Смена ритмов, расстановка логических акцентов сделана режиссером точно по линии внутреннего отталкивания, и, одновременно, притяжения. Ведь и он, Мольер, и она, Мадлена, разрывают все еще живые ткани их общей судьбы. Вот это, главное, и удалось передать Кабанову и Шалковской: беззащитную обреченность, безнадежную трагическую разделённость того, что еще так недавно было единым.

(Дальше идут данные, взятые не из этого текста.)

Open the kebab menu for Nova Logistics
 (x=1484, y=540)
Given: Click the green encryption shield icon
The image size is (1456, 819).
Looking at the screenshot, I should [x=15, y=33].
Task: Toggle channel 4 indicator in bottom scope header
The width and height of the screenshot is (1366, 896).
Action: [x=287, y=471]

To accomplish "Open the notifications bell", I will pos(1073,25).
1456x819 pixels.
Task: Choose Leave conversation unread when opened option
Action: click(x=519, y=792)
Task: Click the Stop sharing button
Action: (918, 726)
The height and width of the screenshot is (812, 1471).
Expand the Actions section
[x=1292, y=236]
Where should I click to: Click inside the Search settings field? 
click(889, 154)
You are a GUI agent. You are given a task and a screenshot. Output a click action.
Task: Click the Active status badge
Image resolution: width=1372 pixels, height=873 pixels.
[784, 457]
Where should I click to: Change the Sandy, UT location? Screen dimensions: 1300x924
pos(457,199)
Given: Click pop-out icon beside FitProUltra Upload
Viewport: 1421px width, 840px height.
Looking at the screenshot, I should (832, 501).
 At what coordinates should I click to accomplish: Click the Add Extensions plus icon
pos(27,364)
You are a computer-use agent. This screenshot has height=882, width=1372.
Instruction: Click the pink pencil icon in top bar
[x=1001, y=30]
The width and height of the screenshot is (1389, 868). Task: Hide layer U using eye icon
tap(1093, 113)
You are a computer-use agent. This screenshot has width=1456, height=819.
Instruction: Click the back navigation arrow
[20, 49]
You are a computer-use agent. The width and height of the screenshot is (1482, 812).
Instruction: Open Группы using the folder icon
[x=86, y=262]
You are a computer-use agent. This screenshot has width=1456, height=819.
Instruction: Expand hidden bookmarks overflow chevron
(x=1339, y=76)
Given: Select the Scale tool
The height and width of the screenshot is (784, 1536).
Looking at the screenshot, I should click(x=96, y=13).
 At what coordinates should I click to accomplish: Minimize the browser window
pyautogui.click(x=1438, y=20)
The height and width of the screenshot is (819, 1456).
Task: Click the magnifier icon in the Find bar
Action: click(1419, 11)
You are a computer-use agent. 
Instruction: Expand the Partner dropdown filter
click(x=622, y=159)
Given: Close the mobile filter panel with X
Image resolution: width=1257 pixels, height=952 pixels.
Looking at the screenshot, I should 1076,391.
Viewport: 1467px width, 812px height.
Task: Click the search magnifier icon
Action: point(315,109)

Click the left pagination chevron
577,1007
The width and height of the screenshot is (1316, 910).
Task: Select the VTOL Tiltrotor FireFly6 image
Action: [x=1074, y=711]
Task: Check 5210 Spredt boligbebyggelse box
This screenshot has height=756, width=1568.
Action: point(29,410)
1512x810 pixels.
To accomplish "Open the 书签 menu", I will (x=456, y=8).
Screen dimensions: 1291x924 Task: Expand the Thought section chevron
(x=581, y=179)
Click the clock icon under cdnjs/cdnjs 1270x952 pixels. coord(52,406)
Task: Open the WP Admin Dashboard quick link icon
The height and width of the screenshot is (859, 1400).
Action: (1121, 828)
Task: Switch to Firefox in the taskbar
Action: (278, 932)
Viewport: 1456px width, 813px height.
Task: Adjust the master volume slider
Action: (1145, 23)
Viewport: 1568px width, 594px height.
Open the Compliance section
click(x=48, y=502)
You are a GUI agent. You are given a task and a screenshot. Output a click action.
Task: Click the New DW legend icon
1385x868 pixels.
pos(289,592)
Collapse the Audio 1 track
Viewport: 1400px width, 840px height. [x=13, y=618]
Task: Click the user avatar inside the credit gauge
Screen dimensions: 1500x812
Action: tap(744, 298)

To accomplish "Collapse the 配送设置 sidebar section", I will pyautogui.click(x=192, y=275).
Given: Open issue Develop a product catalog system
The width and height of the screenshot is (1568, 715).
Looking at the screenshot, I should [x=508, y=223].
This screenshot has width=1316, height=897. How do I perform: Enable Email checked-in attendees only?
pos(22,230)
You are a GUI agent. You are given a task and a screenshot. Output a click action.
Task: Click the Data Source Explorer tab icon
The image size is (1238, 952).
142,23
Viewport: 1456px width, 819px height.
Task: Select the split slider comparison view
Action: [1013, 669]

С Муарроном (приемным сыном и отменным героем-любовником мольеровской труппы) связаны важные для спектакля темы страстного предательства, раскаяния и окончательной победы актерского братства. Муаррон-Чубченко «солирует» в двух сценах. Это — «репетиция» Муарроном и Армандой якобы новой мольеровской пьесы. «Репетиция», которая как-то «невзначай» приобретает вполне соблазнительный характер. И Чубченко, и Коробейникова играют ее с поистине театральной страстью, когда слова значат гораздо меньше, чем чувства, жесты, взгляды и позы. Весь пыл актера-любовника брошен Муарроном на «объект страсти»: он именно играет в страсть, и словно бы видит себя со стороны, наслаждаясь своей мужской брутальностью, рельефностью форм, огненным темпераментом, против которого не устоять любой женщине. И она поддается этой любовной игре: с уст слетают слова «нет», а вот улыбка, податливая изящность тела говорят об обратном. Да, да! И чем звонче и ярче звучит эта парная актерская сцена — тем тяжелей и горше переживается нами ее итог. Неистовая, безудержная ревность Мольера, семейный скандал, разрыв с Муаронном и изгнание его из труппы, гнусные обещания обиженного «первого любовника» нажаловаться Королю, отчаяние и горечь — вот ее послевкусие.